BCP particles were being incorporated into the center of new osteogenic activity. This, combined with early reconstruction, resulted in a more uniform appearance of the in situ bone extending into the defect than at 14 days. Control defects implanted (i.e., ECP alone and Z
CI alone) exhibited the characteristic type of bone filling activity that was observed in the above-mentioned studies. Control defects without implantation showed only slight bone growth at the cut edges of the defect.

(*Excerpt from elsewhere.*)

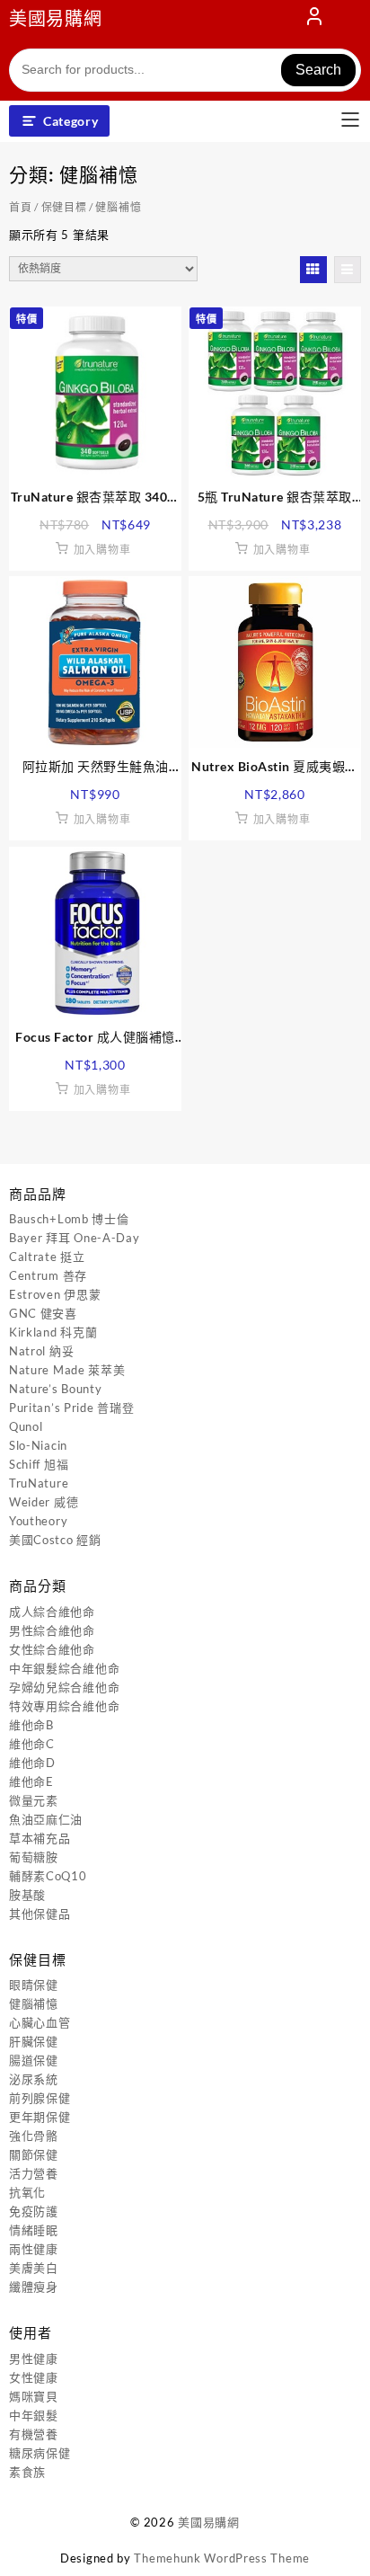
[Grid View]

By varying the relative amounts of purified atelopeptide-reconstituted microfibrillar collagen, which forms an elastic gel-like suspension, and bone collagen powder, which imparts compressive strength, we obtain a matrix suitable for conduction-mediated bone repair. A wide variety of useful implant materials can be produced.

Claims (1)

[Claims] 1.) (a) exposing fresh bone to the defect, (b) (i) bone collagen powder, (ii) purified atelopeptide reconstituted fine fibrous skin collagen, (iii) purified A lyophilized gel of atelopeptide reconstituted microfibrous dermal collagen, and (iv) one collagen formulation selected from the group consisting of a mixture of (i) and (ii) is filled into the defect to remove the fresh bone. A method for conducting conduction repair of a bone defect in a mammal, the method comprising contacting with a bone defect in a mammal. 2.) The method according to claim 1, wherein the collagen preparations (ii) and (iii) are produced from calf skin. 3.) The method according to claim 1, wherein the collagen preparation of (iii) is extruded into a mat shape. 4.) The method according to claim 1, wherein the collagen preparations of (ii) and (iii) are substantially not crosslinked. 5.) A lyophilized mat of reconstituted collagen fibers consisting essentially of a purified atelopeptide reconstituted microfibrous dermal collagen preparation lyophilized from a suspension. 6.) The freeze-dried mat according to claim 5, wherein the collagen is not substantially cross-linked. 7.) Suitable for use as a bone graft, comprising the steps of (a) casting a suspension of purified atelopeptide-reconstituted microfibrous dermal collagen into a plate shape, and (b) freeze-drying the cast product. A method for producing a freeze-dried collagen mat. 8.) A purified collagen preparation, characterized in that it consists essentially of bone collagen powder. 9.) A method for producing bone collagen powder suitable for use in repairing bone defects, which comprises treating bone powder from which inorganic components have been removed with at least one type of proteolytic enzyme selected from trypsin and pepsin.